Max Tegmark

Someone commented “… as you can see, the multidimensional ideas have been thoroughly explored before, and found unworkable,” and pointed me to the article “On the dimensionality of spacetime” by Max Tegmark.

On many points I seem to agree with Tegmark, judging by “The Mathematical Universe”, where he argues that out physical world is an abstract mathematical structure.

Tegmark analyses the characteristics of partial differential equations with n space + m time dimensions. His very clever anthropic* argument states that all higher dimensional combinations of n+m result in universes that are unpredictable. Any observer with a consciousness similar to ours, i.e. characterised by a linear sequence of thoughts, would require the ability to extrapolate from memories and to make predictions about the future.

* “Anthropic” means that if all the the universes exist but in all but one there is no life to experience them, then us observers would forcibly find ourselves in that one.

Firstly I’d like to point out that in my theory we don’t have flat n+m dimensions but a hierarchical structure and that the world can be approximated in the lowest dimensionality that exhibits space and time properties, which is 3 space and 3 time dimensions. According to Tegmark’s paper this should result in an unpredictable world . If I understand it correctly then the problem with that reasoning is that it assumes a traversal at an arbitrary angle through the time dimensions. In my theory the subjective path that observers take through the time dimensions is down the path of the steepest complexity gradient. (The chapters under the heading  “Multi-dimensional time” in the menu on the right explain this in detail.)

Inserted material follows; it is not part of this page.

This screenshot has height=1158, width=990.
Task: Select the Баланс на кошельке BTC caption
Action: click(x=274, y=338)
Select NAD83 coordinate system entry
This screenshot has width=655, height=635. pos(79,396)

To paraphrase this part of my theory, a traversal too far off the line of steepest complexity gradient would not allow observers to make sense of cause and effect. We should remember that the mathematical patterns that exhibit these complexity gradients are made by a simple generating function, and that any partial differential equations that describe the behaviour are emergent effects.

In the function that generates a structure with 3 space dimensions (x,y,z) and 3 time dimensions (tx, ty, tz) the pairs (x,tx), (y,ty) and (z,tz) are interchangeable (the interchangeability of the space dimensions is consistent with our experience of the world).  The steepest complexity gradient (for stationary patterns) is therefore the diagonal between tx,ty,tz as shown by the red arrow t in this diagram:

axesmove

There is only one diagonal that passes exactly through the origin, but if we allow some sideways drift then far far away from the origin we have lots of these red time lines that are to all intents and purposes parallel.

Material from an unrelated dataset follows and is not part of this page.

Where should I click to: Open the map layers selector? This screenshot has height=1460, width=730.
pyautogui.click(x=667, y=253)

I have made an intuitive argument with a lot of hand waving that we experience time as one dimensional as macroscopic observers, while at the microscopic level the effects of neighbouring time lines becomes important.

Max Tegmark’s paper provides a much more scientific explanation as to why a consciousness with the ability to make predictions cannot travel across time-lines or through multiple time dimensions simultaneously. In my opinion his argument supports rather than contradicts my thesis.